Pode-se afirmar que a maioria dos casos são de bom prognóstico e
curáveis com a cirurgia de retirada da tiróide e raramente deixa
seqüelas.
Sinais e Sintomas
Um “caroço” na tiróide que pode ser encontrado pelo médico ao
examinar o pescoço , ou você pode notar ao deglutir olhando ao
espelho. Raramente causa dor. Se o câncer for grande o
suficiente pode ocorrer dificuldade para deglutir e dificuldade
para respirar. Mais raramente pode ocorrer rouquidão quando a
doença acomete o nervo responsável pelas cordas vocais.
Causas:
Na maioria dos casos, não se sabe especificamente porque o
paciente desenvolveu o câncer de tiróide. Existe uma maior
propensão em pacientes com história familiar de câncer
tiroidiano, que tiveram a glândula exposta a radiação, ou com
mais que 40 anos de idade.
A exposição a radiação pode levar ao desenvolvimento do câncer
de tiróide principalmente nos que foram expostos na infância.

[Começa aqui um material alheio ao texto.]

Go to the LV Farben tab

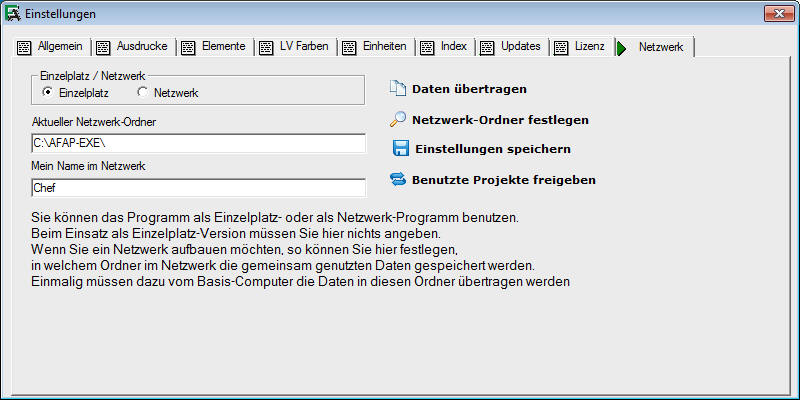295,47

Situações assim eram mais comuns muitos anos atrás (anos 40 e
50) quando se fazia tratamentos de amigdalites, adenóides e acne
com radioterapia. A exposição aos Rx comuns ( dentes, pulmão,
mamografia) não causa cancer de tiróide.
O acidente da usina nuclear de Chernobyl ocorrido em 1986
liberou grandes quantidades de iodo radioativo e as crianças
expostas foram as mais afetadas evoluindo com o desenvolvimento
de câncer poucos anos após o desastre.
Tipos:
Existem 4 tipos de câncer de tiróide que diferem entre eles
quanto à evolução e ao grau de agressividade:
-
O carcinoma papilífero corresponde a 75% dos cânceres
tiroidianos. Pode ocorrer em qualquer idade e é o de melhor
prognóstico pois sua evolução é lenta e a mestástase
inicialmente é nos gânglios do pescoço próximos a glândula.
- O carcinoma folicular corresponde a 10 a 15% dos cânceres tiroidianos ocorre em pessoas um pouco mais velhas que o
papilífero. A metástase ocorrer no pescoço, mas também pode
acometer vasos sanguineos e pela circulação espalhar para locais
mais distantes como pulmões e ossos.
- O carcinoma medular
de tiróide corresponde a 10% dos cânceres de
tiróide. É mais agressivo que o folicular. Freqüentemente pode
comprometer vários membros de uma família e está associado a
outras doenças endocrinológicas. Pode ser diagnosticado
precocemente através de testes genéticos em membros da família
do paciente afetado, seguida da cirurgia curativa antes da
manifestação da doença.
- O carcinoma anaplásico é mais raro (5% dos cânceres de tiroide)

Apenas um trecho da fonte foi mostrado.